Accelerate Google Cloud Serverless for Apache Spark with Lightning Engine

This document shows you how to enable Lightning Engine to accelerate Serverless for Apache Spark batch workloads and interactive sessions.

Overview

Lightning Engine is a high-performance query accelerator powered by a multi-layer optimization engine that performs customary optimization techniques, such as query and execution optimizations, as well as curated optimizations in the file system layer and data access connectors.

As shown in the following illustration, Lightning Engine accelerates Spark query execution performance on a TPC-H-like workload (10 TB dataset size).

For more information: see Introducing Lightning Engine — the next generation of Apache Spark performance.

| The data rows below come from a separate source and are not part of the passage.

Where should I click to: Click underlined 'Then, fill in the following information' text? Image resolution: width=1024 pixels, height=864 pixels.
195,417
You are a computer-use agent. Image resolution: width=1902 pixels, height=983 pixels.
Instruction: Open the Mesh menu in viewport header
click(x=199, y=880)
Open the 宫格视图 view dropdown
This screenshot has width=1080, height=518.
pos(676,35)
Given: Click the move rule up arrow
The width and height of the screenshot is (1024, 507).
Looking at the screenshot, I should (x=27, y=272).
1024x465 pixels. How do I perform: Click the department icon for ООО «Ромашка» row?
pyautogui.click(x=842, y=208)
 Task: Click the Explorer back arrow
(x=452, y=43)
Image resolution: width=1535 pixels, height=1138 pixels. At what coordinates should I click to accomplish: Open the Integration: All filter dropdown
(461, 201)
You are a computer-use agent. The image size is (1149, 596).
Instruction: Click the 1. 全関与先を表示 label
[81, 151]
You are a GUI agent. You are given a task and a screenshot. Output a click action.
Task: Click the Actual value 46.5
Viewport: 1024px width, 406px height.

Lightning Engine availability

  • Lightning Engine is available for use with supported Serverless for Apache Spark runtimes that are in General Availability (currently runtimes 1.2, 2.2, and 2.3; not available in Spark runtime 3.0).
  • Lightning Engine is available only with the Serverless for Apache Spark premium pricing tier.
    • Batch workloads: Lightning Engine is automatically enabled for batch workloads on the premium tier. No action is required.
    • Interactive sessions: Lightning Engine is not enabled by default for interactive sessions. To enable it, see Enable Lightning Engine.
    • Session templates: Lightning Engine is not enabled by default for session templates. To enable it, see Enable Lightning Engine.

Enable Lightning Engine

The following sections show you how to enable Lightning engine on a Serverless for Apache Spark batch workload, session template, and interactive session.

Batch workload

Enable Lightning Engine on a batch workload

You can use the Google Cloud console, Google Cloud CLI, or Dataproc API to enable Lightning Engine on a batch workload.

Console

Use the Google Cloud console to enable Lightning Engine on a batch workload.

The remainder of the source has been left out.